Reporter for independent.ie, Ian O’Doherty, has used this years Bilderberg meeting to presumably further his career by launching a scathing attack on two of the alternative media’s most high profile activists, Alex Jones and David Icke.
Instead of taking the opportunity to educate his readers about the disturbing links that have emerged between media moguls, politicians and corporations as a result of the secretive meeting, which amounts to nothing less than a private lobbying group, the journalist asserted that those who question the annual meeting as “paranoid”.
Demonstrating his ignorance, he writes:
Now, the most obvious prick to the balloon of gleeful paranoia surrounding the annual meeting of global fat cats is the simple question — why would a secret society operate so publicly?

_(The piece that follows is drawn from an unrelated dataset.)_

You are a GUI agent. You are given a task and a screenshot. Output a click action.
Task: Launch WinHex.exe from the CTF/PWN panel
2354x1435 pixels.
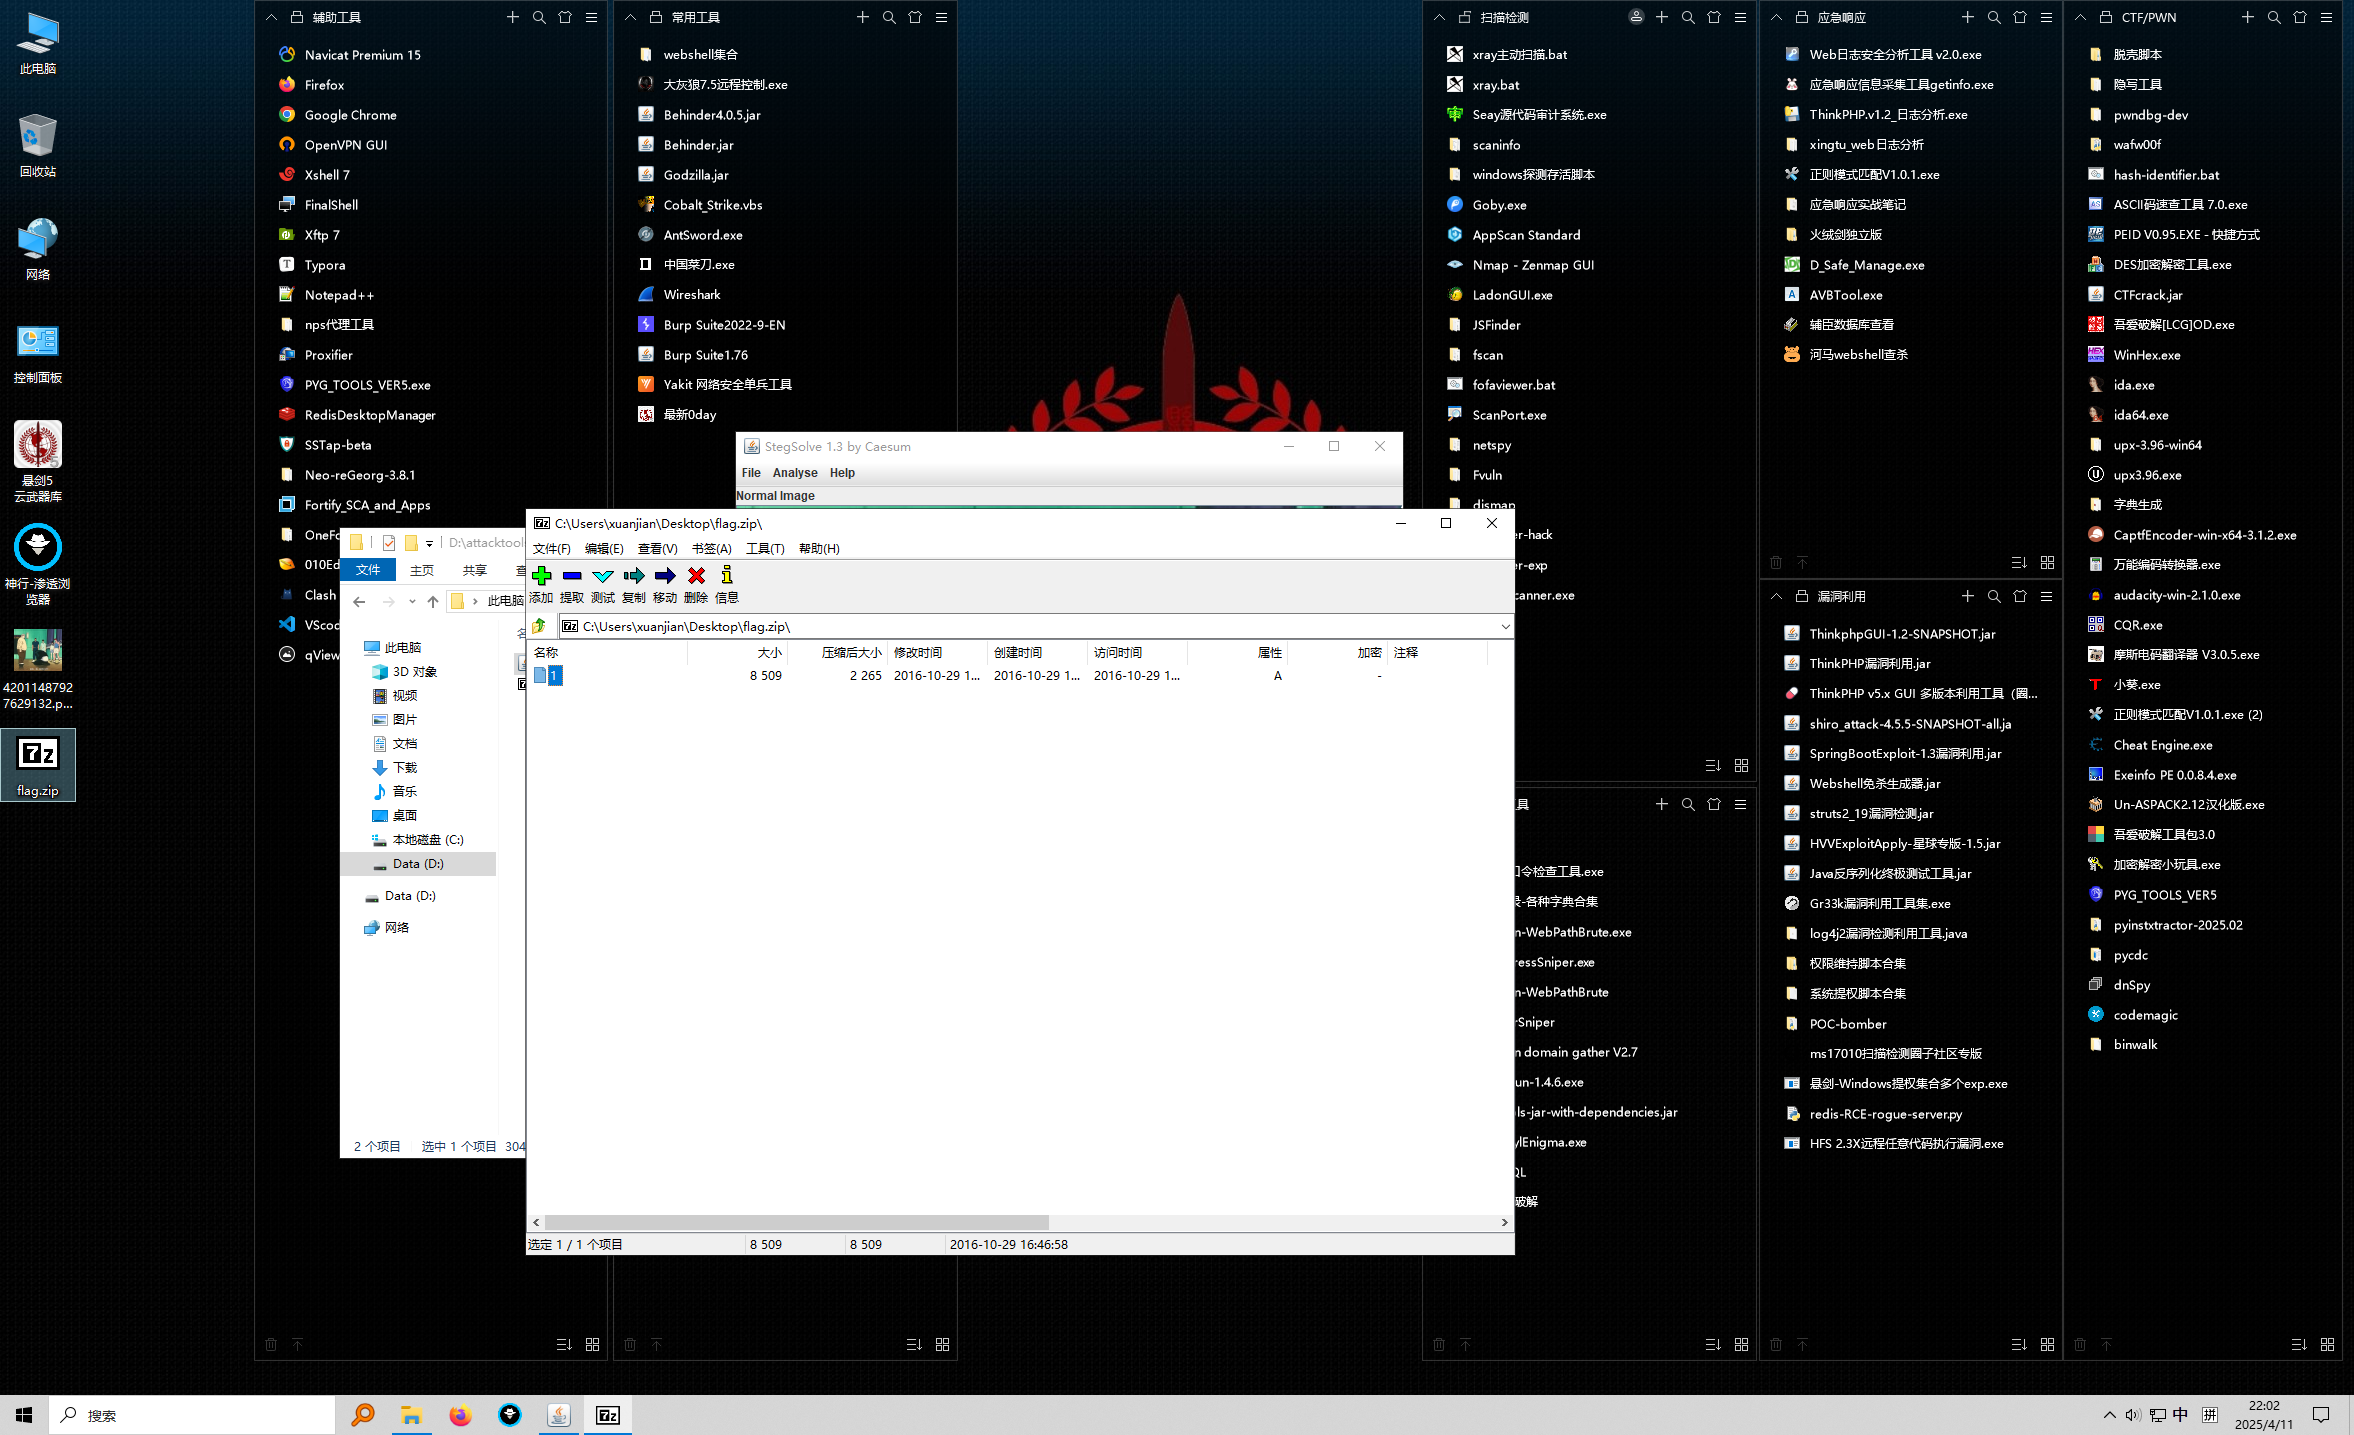pos(2146,354)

The answer, Mr O’Doherty, is simple:
The Bilderberg group are now firmly in the public eye for one reason – years of relentless hard work by activists – yes like Alex Jones and David Icke, but also hundreds of others who have devoted their lives to uncovering information the mainstream media is too cowardly, or controlled, to report; Mike Rivero, Jeff Rense, Tony Gosling, Ian Crane and Luke Rudkowski to name but a few.
O’Doherty also received backlash in the comments section of his report.
Website visitors criticised his feeble attempt at a hit piece:
Well done Ian…The Bilderberg event is happening now and instead of doing a report on what is being discussed you prefer to talk about silly conspiracies.
Another commented:
Trotting out this tired old ‘tin-foil hat, conspiracy theorist nutters, move along nothing to see here’ guff is really pathetic.
An attack like this on the independent media would have flown under the radar and gone largely unnoticed a few years ago but as recent history has shown, it is no longer acceptable to label alternative media journalists and activists as ‘crack-pot conspiracy theorists’ – especially when those “conspiracy theories” turn out to be true.
Without the work of these activists, people such as O’Doherty, as millions of others, might still be in the dark about the Bilderberg group.